This article proposes a novel schematic diagram of a domestic condensing heat recovery air-conditioner (DCHRAC). The DCHRAC is developed from the aforementioned SEHRAC, by replacing the extra tank-immersed refrigerant-to-water heat exchanger with a double-pipe heat recovery exchanger in which the water is heated to the desired temperature and then stored in a separate water tank. Compared to the SEHRAC with only two functions of space cooling and condensing heat recovery, the DCHRAC can perform more functions and is suitable for areas in which space heating is also required. Compared with other multi-functional air-conditioners mentioned above, the DCHRAC has a simple structure and low production and maintenance cost. This current study intends to test and evaluate the thermal performance of this system in each mode, specifically in terms of dynamic parameter variations in the heat recovery mode. Based on the experimental results, a theoretical analysis is presented as well, which is expected to facilitate the development of a reliable DCHRAC product.

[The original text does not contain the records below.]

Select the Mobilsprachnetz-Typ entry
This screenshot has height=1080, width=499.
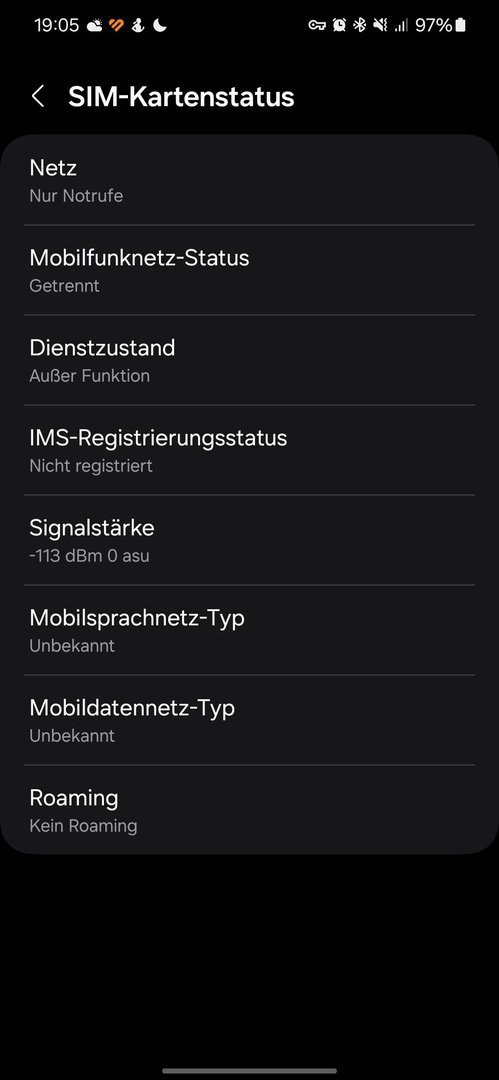[250, 630]
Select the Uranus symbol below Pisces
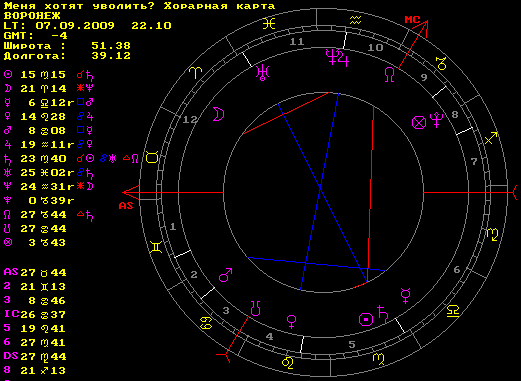This screenshot has width=521, height=381. (262, 72)
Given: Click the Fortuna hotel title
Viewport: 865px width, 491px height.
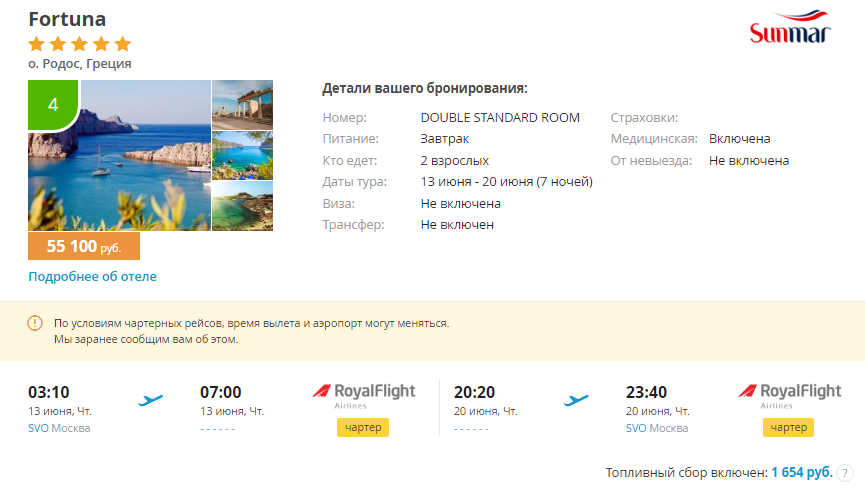Looking at the screenshot, I should pos(67,19).
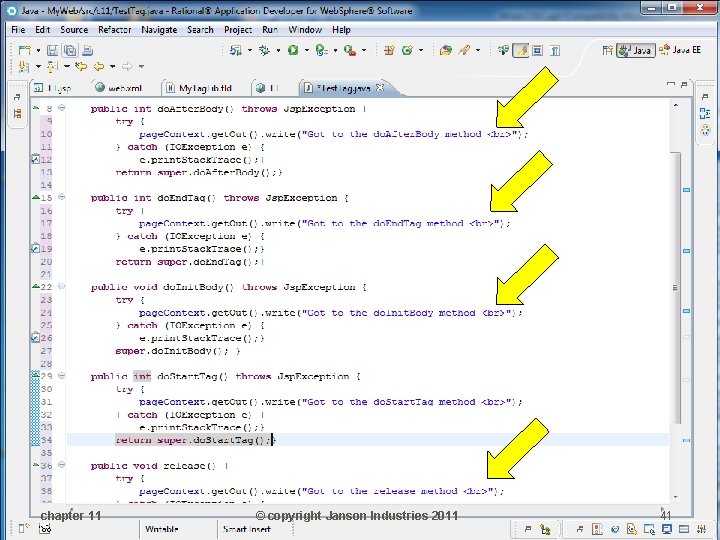
Task: Close the TestTag.java editor tab
Action: click(380, 87)
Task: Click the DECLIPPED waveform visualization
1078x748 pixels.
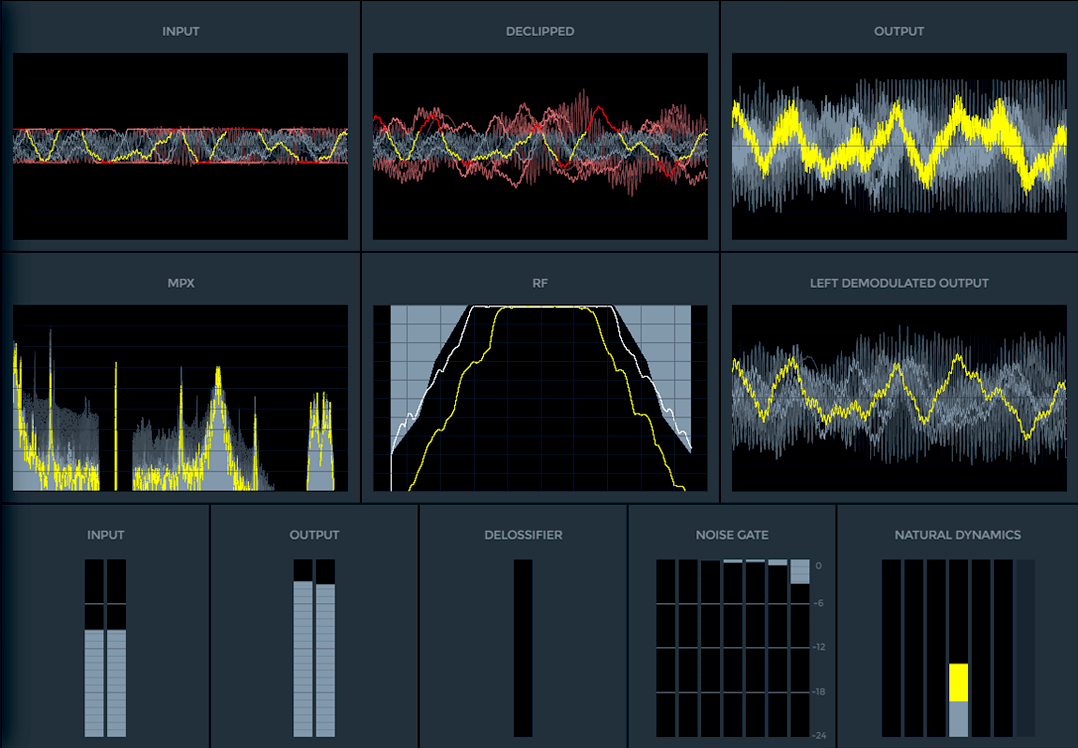Action: pyautogui.click(x=540, y=146)
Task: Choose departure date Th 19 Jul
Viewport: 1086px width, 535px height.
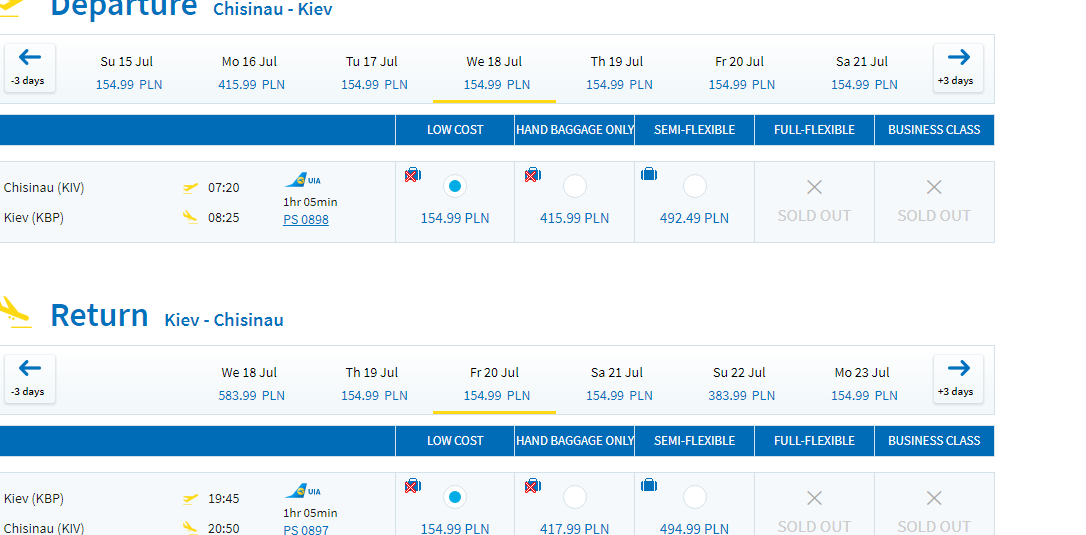Action: click(616, 73)
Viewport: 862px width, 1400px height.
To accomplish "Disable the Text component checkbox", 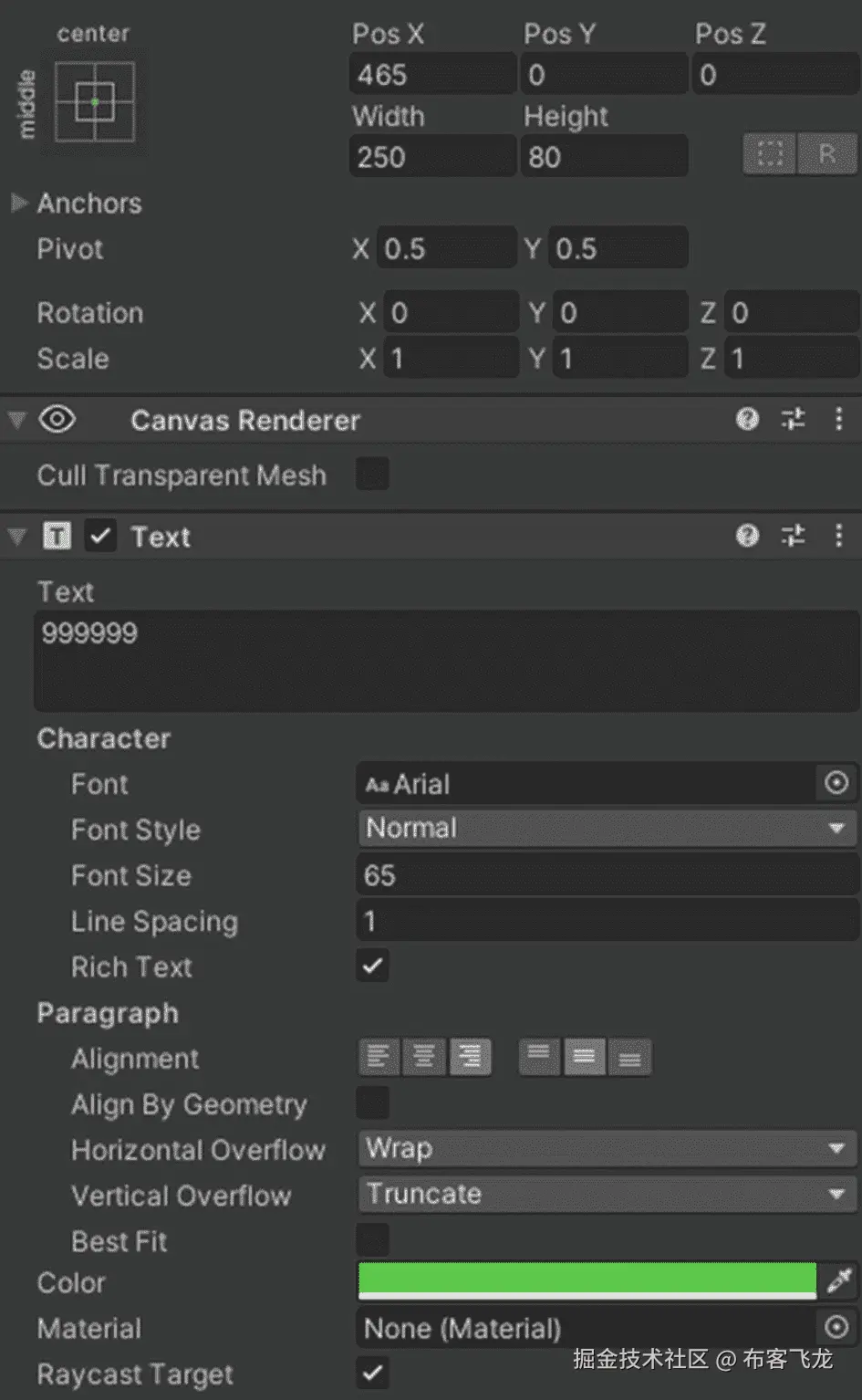I will click(100, 536).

Design of the DCHRAC units

Description of the units

A general schematic diagram of a DCHRAC is illustrated in Figure 1. It was designed for four operating modes (that are, a space cooling mode, a space heating mode, a condensing heat recovery for water heating mode, and an air-source water heating mode). The DCHRAC, in which a double-pipe heat recovery exchanger was used, is of simple structure and can be installed easily. It is primarily suitable for subtropical and temperate regions in which space cooling, heating, and domestic hot water are all essential requirements. The specific functions of the proposed air-conditioner are as follows.

Figure 1.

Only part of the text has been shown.